La letteratura alchimistica è rimasta chiusa a ogni tentativo di decifrazione: la teoria dell’alchimia come stadio preparatorio della chimica disconosce la non-traducibilità delle esperienze alchimistiche in termini chimici, d’altra parte l’ermeneutica psicologica di C. G. Jung, che metteva in rapporto certi sogni con la procedura e la simbologia alchimistica e ne traeva una teoria dell’alchimia come esercizio spirituale per il recupero dell’armonia psichica, non spiegava la manipolazione dei metalli che era la base stessa del rituale.

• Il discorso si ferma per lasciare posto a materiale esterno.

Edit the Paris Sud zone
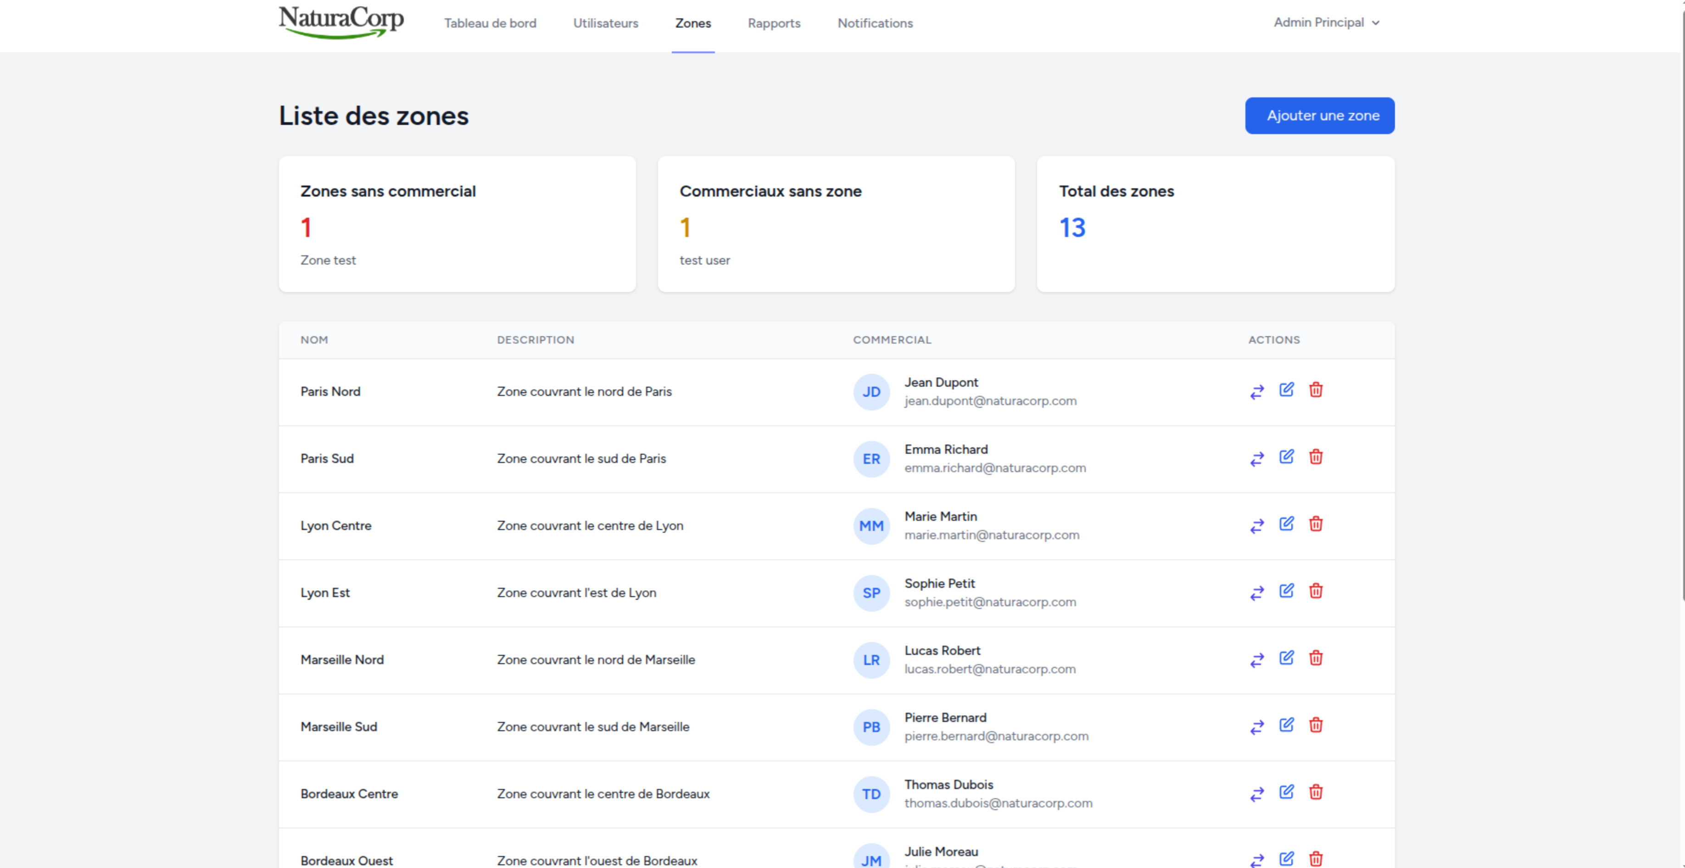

Ora Mircea Eliade riesce forse a impostare fecondamente il problema ravvisando una continuità fra le esperienze mitiche e rituali primitive sul tema dei metalli e delle pietre preziose ed i processi alchimistici, distinguendo quindi le due fasi, operativa e speculativa. Per giungere alla comprensione è necessario astrarre dalla condizione attuale del lavoro, che è diviso dalle altre attività ed esperienze umane, dominato esclusivamente dal principio dell’utilità contingente, in cui la natura modificata dal lavoro appare come mero oggetto di sfruttamento e il tempo lavorativo è mercificato. Prima della secolarizzazione della natura il lavoro era liturgia, poneva il tempo invece di ritagliarsi in esso. Quando poi si dice liturgia si intenda in senso amplissimo: non solo l’homo faber era impegnato nel lavoro, ma tutta la struttura psichica umana; l’esperienza cosmica faceva tutt’uno con l’opera lavorativa, che era partecipazione e propiziazione di eventi naturali-cosmici, nascita-morte-trasformazione dell’universo; l’esperienza sessuale parimenti impregnava ogni atto del lavoratore, sicché ognuno d’essi era anche simbolo della vita erotica e veniva vissuto con le reazioni emotive proprie del sesso e della riproduzione. L’amore rituale che accompagna l’opera georgica, i misteri cantati e danzati che la propiziano non sono momenti accessori, ornamentali, ma parte integrante.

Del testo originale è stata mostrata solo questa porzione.